Monday, September 24, 2012

Routing Differential Signals

Differential Signalling uses a pair of complementary signals to cary data, that is each wire is carrying the opposite signal, those signals are subtracted at the receiving end and the result is either 0 for noise or 1 for a valid signal. This technique is used with high speed signals to reduce crosstalk and EMI, examples of differential signalling include the twisted pairs inside Ethernet cables, HDMI and USB.
When routing differential signals, each pair should have the exact same length, because the signals are subtracted from each other so they need to arrive at the exact same time, otherwise it's useless, the same requirement applies to other high-speed non-deferential signals such as the signals of this DRAM, note the wiggly tracks on the PCB which are used to make the tracks of equal length:

Eagle 6 has some facilities to help with differential routing, if you use an older version you could still do it manually. For Eagle 6, first give both signals the same name with one ending with _N and the other with _P, so for example USB_N and USB_P, now when you start routing either one of the signals they both will be routed together as you can see: 

If you can't route both signals together, if there's not enough space, then one will be shorter than the other, and that's when you will need the wiggly traces, or formally the Meander function. After you finish routing the signals as usual, run the meander function with the length you wish to add to the shorter trace, then click on the trace and move the mouse it will start adding wiggles to the trace:

You can also use the length.ulp to find out the difference between the tracks before using the meander function:
run length USB*
Read more ...

Saturday, September 1, 2012

STM32F4 Discovery Quick Start Guide

I finally got my hands on an STM32F4 Discovery board, those are super cheap STM32F407 ARM Cortex-M4 boards from ST. The Cortex-M4 is perfect for DSP applications as it has SIMD and an FPU and it also runs at 168Mhz. As for the board, it seems okay given its price, I really hate the headers though and it only has a few components namely, an audio DAC, a chip microphone, an accelerometer and a few LEDs.

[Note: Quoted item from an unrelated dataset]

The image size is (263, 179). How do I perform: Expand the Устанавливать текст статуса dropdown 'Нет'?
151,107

There's also an STLINK debugger on board, which means you don't need anything else to program and debug the chip. This is a quick tutorial on how to setup a toolchain and the necessary software.

Setting up a toolchain
First thing you need to do is build or install a toolchain, I couldn't get myself to use any of the toolchains/IDEs that work with the board, as they are all propriety and they all have some sort of limitations on the free editions.

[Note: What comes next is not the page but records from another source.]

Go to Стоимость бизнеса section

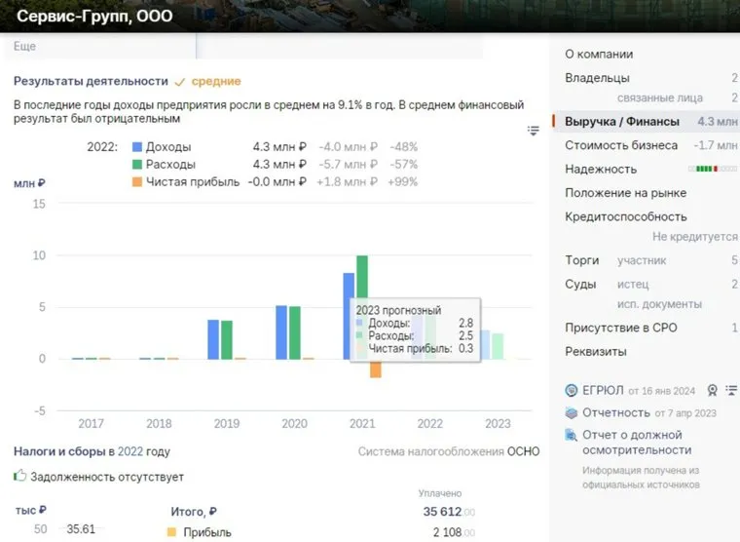pos(621,145)
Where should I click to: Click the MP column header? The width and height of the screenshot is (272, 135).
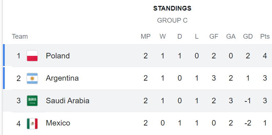(x=146, y=36)
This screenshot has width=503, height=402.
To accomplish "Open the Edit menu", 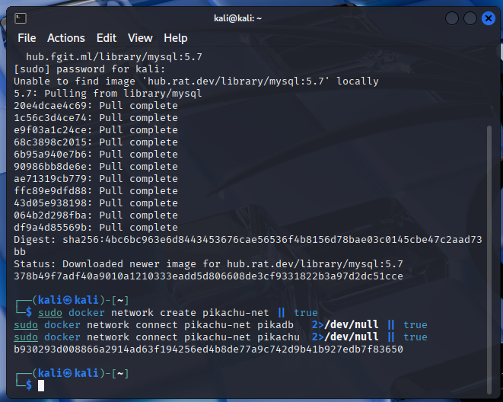I will [107, 38].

There's always the CodeSourcry toolchain, while it works fine, however, it was not built with hard-float enabled only soft and softfp, which means you have a choice between slow FP and really slow FP emulation. I also tried the summon-arm-toolchain, but it seems to have the same problem no hard-float...

I then accidentally stumbled upon a gcc toolchain which seems to be maintained by ARM and it supports soft, softfp and hard-float, I think I will be using this toolchain for every ARM Cortex I have from now on, anyway, now that you have a working toolchain you can start compiling programs but you still need drivers.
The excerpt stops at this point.